## Things to do:
(a) Repeat the PixelRAG blog post word for word, everything from "explainx / blog" down to "a human does.".
(b) In the PixelRAG blog post, how many pages does the Wikipedia index that PixelRAG ships contain?
(c) Resume the PixelRAG blog post after its last sentence and keep writing.

━━━━━ Document segment

← Back to blog

explainx / blog

PixelRAG: Berkeley's Visual RAG That Reads Web Pages as Screenshots (Not HTML)

UC Berkeley researchers launched PixelRAG — open-source visual retrieval-augmented generation that renders web pages as screenshot tiles instead of parsing them to text. It outperforms text-based RAG by up to 18% accuracy on SimpleQA, ships an 8.28M-page Wikipedia index, and gives Claude a pixelbrowse skill so it sees charts and tables the way a human does.

·7 min read·Yash Thakker
RAGAI ToolsOpen SourceClaudeVision AIResearch
PixelRAG: Berkeley's Visual RAG That Reads Web Pages as Screenshots (Not HTML)

Text-based RAG has a structural problem that chunking strategies and rerankers cannot fix: HTML parsers throw away the page.

Tables become flat text with no column alignment. Charts become nothing. Side-by-side comparisons collapse into sequential sentences. The visual structure that makes the page human-readable vanishes before retrieval even starts.

━━━━━━━━━━
━━━━━ Dataset extract

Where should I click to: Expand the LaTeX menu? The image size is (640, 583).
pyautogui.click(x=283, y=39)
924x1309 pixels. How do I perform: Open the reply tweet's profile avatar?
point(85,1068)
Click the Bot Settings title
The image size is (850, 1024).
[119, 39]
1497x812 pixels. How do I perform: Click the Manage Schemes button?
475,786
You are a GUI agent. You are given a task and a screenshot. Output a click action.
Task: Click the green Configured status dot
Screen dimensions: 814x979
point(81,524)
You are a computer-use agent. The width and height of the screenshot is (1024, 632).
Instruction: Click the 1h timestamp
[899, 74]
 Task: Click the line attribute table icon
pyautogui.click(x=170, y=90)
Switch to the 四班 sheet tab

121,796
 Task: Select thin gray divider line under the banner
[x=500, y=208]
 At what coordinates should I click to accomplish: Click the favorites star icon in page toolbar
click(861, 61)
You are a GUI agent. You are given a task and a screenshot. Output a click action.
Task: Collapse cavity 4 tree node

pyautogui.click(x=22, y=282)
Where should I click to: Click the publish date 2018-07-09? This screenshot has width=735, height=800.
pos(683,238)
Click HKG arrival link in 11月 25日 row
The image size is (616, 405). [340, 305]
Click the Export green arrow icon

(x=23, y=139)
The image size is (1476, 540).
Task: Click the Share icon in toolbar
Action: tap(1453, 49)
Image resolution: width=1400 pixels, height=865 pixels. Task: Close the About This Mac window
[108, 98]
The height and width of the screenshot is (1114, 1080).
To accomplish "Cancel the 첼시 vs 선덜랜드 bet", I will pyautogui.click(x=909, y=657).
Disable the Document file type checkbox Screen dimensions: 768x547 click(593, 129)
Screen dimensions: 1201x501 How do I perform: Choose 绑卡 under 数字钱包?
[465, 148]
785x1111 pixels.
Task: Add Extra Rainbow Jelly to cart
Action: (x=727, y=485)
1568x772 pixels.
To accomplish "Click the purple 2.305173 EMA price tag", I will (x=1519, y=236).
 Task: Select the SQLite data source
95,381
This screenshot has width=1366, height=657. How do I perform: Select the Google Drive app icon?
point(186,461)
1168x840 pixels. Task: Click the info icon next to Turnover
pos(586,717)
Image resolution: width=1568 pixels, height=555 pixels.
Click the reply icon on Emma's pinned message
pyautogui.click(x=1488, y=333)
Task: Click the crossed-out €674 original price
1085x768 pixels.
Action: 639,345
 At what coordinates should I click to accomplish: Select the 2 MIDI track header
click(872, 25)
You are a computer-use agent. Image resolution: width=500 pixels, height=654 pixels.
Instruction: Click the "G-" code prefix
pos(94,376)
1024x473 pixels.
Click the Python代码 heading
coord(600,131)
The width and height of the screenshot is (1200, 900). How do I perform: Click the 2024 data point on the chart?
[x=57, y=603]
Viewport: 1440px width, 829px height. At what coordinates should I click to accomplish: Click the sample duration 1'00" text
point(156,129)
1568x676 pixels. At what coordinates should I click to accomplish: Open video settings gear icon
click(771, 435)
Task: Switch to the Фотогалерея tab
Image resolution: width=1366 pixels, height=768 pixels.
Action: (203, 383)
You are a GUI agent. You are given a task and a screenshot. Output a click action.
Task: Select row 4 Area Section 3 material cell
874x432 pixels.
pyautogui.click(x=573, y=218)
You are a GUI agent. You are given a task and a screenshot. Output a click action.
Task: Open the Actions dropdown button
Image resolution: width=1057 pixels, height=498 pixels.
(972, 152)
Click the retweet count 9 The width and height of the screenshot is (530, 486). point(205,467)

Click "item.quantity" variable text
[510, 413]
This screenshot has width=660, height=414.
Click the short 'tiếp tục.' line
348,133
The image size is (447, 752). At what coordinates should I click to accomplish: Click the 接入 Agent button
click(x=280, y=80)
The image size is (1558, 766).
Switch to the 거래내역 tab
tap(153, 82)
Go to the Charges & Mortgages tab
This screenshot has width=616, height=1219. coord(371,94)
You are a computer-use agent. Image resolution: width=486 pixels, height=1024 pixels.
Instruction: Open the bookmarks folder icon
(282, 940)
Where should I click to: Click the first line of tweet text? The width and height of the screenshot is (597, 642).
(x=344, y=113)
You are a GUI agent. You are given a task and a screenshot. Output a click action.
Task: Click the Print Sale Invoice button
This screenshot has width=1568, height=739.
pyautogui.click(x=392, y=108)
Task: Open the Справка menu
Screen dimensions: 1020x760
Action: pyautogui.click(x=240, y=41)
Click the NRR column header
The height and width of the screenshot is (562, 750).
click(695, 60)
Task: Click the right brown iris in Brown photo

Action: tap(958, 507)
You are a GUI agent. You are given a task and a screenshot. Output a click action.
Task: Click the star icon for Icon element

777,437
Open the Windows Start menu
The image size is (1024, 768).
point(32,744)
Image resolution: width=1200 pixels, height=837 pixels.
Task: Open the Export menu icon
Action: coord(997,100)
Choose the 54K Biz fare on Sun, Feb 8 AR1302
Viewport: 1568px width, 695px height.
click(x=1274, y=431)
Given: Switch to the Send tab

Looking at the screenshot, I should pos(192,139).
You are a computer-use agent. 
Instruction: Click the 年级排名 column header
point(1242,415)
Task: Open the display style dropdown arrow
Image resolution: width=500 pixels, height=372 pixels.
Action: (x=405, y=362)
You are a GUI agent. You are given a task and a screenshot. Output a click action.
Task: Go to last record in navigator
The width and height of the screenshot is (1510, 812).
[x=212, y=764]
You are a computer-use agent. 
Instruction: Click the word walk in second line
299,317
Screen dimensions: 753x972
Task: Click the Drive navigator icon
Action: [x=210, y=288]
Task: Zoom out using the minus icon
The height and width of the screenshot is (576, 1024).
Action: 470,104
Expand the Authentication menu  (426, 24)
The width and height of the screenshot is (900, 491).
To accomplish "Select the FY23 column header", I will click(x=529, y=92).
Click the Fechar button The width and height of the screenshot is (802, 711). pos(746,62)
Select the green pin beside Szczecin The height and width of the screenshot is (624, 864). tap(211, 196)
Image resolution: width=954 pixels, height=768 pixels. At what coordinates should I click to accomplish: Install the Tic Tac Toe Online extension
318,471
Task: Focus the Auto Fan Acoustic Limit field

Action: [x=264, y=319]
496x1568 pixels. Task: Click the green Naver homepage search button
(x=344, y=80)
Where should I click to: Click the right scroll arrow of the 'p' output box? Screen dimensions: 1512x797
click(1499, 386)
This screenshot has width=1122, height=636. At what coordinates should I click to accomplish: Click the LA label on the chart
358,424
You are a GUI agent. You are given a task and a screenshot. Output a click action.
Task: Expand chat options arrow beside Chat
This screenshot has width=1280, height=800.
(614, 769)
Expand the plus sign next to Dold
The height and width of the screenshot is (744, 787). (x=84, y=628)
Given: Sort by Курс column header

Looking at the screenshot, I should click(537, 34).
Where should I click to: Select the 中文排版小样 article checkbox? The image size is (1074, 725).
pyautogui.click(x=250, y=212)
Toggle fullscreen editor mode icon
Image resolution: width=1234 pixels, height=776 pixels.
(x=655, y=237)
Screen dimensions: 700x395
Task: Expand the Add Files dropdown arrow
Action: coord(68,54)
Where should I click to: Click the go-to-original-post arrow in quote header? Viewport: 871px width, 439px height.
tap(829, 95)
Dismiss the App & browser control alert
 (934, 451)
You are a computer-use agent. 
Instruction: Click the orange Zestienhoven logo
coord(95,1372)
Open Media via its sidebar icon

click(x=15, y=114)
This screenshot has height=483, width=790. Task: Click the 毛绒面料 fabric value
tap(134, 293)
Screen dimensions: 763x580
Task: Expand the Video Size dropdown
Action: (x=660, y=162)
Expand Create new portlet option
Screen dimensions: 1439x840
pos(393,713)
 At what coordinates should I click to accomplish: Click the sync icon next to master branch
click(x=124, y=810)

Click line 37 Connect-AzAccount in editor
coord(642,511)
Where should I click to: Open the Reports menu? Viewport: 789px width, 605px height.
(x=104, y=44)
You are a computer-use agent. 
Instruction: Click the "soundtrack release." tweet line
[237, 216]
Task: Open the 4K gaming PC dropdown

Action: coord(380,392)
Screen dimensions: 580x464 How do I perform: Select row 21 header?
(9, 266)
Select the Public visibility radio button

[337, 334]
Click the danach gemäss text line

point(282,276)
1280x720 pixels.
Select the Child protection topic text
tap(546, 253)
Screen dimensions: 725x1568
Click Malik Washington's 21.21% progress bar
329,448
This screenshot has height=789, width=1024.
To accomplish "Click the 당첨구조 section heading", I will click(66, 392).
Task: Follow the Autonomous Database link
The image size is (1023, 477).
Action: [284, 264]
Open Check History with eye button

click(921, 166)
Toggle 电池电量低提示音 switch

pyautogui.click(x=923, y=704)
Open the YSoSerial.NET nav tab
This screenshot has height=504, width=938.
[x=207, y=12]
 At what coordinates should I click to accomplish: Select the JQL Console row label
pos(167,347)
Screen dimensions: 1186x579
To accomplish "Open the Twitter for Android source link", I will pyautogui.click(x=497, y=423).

━━━━━━━━━━

## Responses to the tasks:
(a)
explainx / blog

PixelRAG: Berkeley's Visual RAG That Reads Web Pages as Screenshots (Not HTML)

UC Berkeley researchers launched PixelRAG — open-source visual retrieval-augmented generation that renders web pages as screenshot tiles instead of parsing them to text. It outperforms text-based RAG by up to 18% accuracy on SimpleQA, ships an 8.28M-page Wikipedia index, and gives Claude a pixelbrowse skill so it sees charts and tables the way a human does.

(b) 8.28 million pages.

(c)
PixelRAG is the UC Berkeley project that sidesteps this entirely. Instead of parsing pages to text, it renders them as screenshot tiles and retrieves over the images using a vision-language embedding model. The reader model — Claude, GPT, Qwen, whatever you use — reads the answer directly from what a human would see.

The project comes from Berkeley's SkyLab, BAIR, and Berkeley NLP groups (led by Yichuan Wang, Zhifei Li, Zirui Wang, Paul Teiletche, and Lesheng Jin, with Matei Zaharia, Joseph Gonzalez, and Sewon Min advising). It is Apache 2.0, ships with a pre-built 8.28M-page Wikipedia index, and adds a Claude Code plugin (pixelbrowse) that gives Claude visual page access in one command.


The Problem With Text-Based RAG

Every traditional RAG pipeline does something like this:

  1. Fetch a web page
  2. Parse HTML to text chunks
  3. Embed the chunks
  4. Retrieve the most relevant chunks
  5. Pass chunks to a reader model

Step 2 is where information dies. Consider a Wikipedia table listing historical stock prices by year. As HTML: perfectly structured. As parsed text: Year Price 1990 12.4 1991 18.7 ... — the column headers may survive but the spatial relationship is gone. Now ask the reader "what was the highest price before 1995?" The table's answer is obvious visually. The text dump makes it a string parsing problem.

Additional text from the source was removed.